**ACTIONS TO TAKE**
A: In the forum thread on the Gheenoe aluminum console:
(i) Why does FlatsShark1996 want the aluminum console?
(ii) Whom does NativeBone suggest contacting?
(iii) According to firecat1981, what advantage might a casting platform have for fly fishing?
B: Pick up the forum thread on the Gheenoe aluminum console after its last post and continue it.

**EXCERPT PROVIDED**
——

# Gheenoe aluminum console



## FlatsShark1996 (Aug 5, 2018)

Does anyone know if the gheenoe lt25 center console always comes with the cooler bar/holder or is it an additional option? Because I want to get a cooler for a front casting platform but theres no point in having two coolers. Do yall think I should get a cooler for a casting platform or an actual casting platform?


----------



## jimsmicro (Oct 29, 2013)

In a Gheenoe I much prefer using a cooler for weight/space reasons.


----------



## firecat1981 (Nov 27, 2007)

Everything on a Custom Gheenoe is an option you pay for.


----------



## FlatsShark1996 (Aug 5, 2018)

firecat1981 said:


> Everything on a Custom Gheenoe is an option you pay for.


Yeah thats true. I want the aluminum console because its lighter then the fiberglass console. I just dont know if I should get two coolers or a cooler and a casting platform or what.


----------



## FlatsShark1996 (Aug 5, 2018)

jimsmicro said:


> In a Gheenoe I much prefer using a cooler for weight/space reasons.


Is the front casting platform that you can buy from them big and heavy or something?


----------



## NativeBone (Aug 16, 2017)

FlatsShark1996 said:


> Is the front casting platform that you can buy from them big and heavy or something?


probably best to reach out to Pugar @ Custom Gheenoe and ask your questions. Better yet, drop by the shop and talk to him face to face. Super cool guy, and will be willing to answer all your questions regarding options and price.


----------



## firecat1981 (Nov 27, 2007)

He might have been saying a cooler is better then a coffin box. If you are fly fishing then a casting platform might have less places to snag line. If not flyfishing, then you can never have to many coolers.

——

**SOURCE DATA**
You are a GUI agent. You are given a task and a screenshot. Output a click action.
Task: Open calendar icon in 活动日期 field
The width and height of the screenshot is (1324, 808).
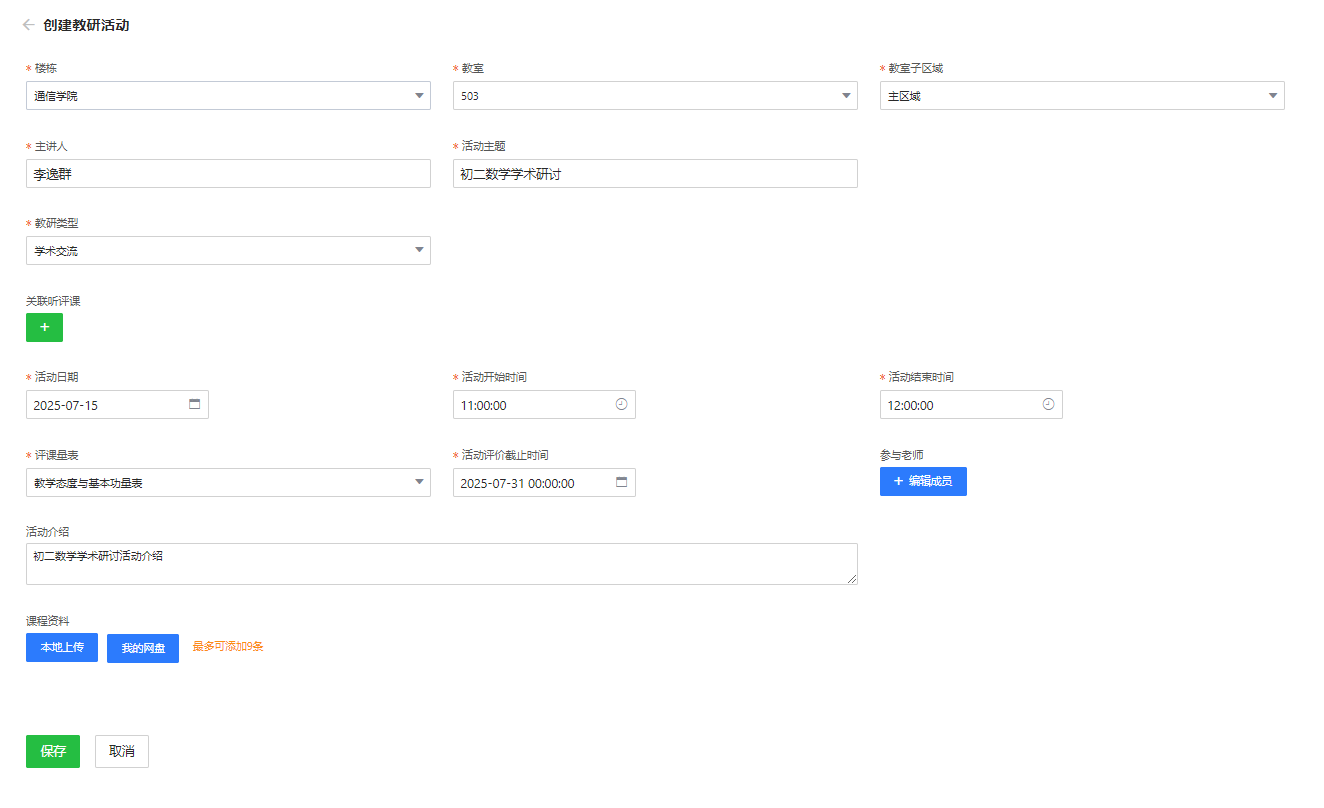click(194, 405)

——

**TASK RESULTS**
A:
(i) It's lighter than the fiberglass console.
(ii) Pugar at Custom Gheenoe.
(iii) It might have fewer places to snag line.

B:
----------



## FlatsShark1996 (Aug 5, 2018)

firecat1981 said:


> He might have been saying a cooler is better then a coffin box. If you are fly fishing then a casting platform might have less places to snag line. If not flyfishing, then you can never have to many coolers.


Cool man thanks! Thats actually really helpful


----------



## FlatsShark1996 (Aug 5, 2018)

NativeBone said:


> probably best to reach out to Pugar @ Custom Gheenoe and ask your questions. Better yet, drop by the shop and talk to him face to face. Super cool guy, and will be willing to answer all your questions regarding options and price.


Pugar, got it. I talked to you about it already abut how I want to make sure I hit the nail on the head the first time when I go to buy this thing.


----------



## jimsmicro (Oct 29, 2013)

I was just saying that you're always going to have a cooler on the boat anyway so it might as well do double duty as a casting platform. The Yeti latches kinda hang up fly line but that's the only disadvantage I can think of.


----------



## Hardluk81 (Jan 3, 2016)

You can pull the pin out that holds the rubber handle in and flip them backwards.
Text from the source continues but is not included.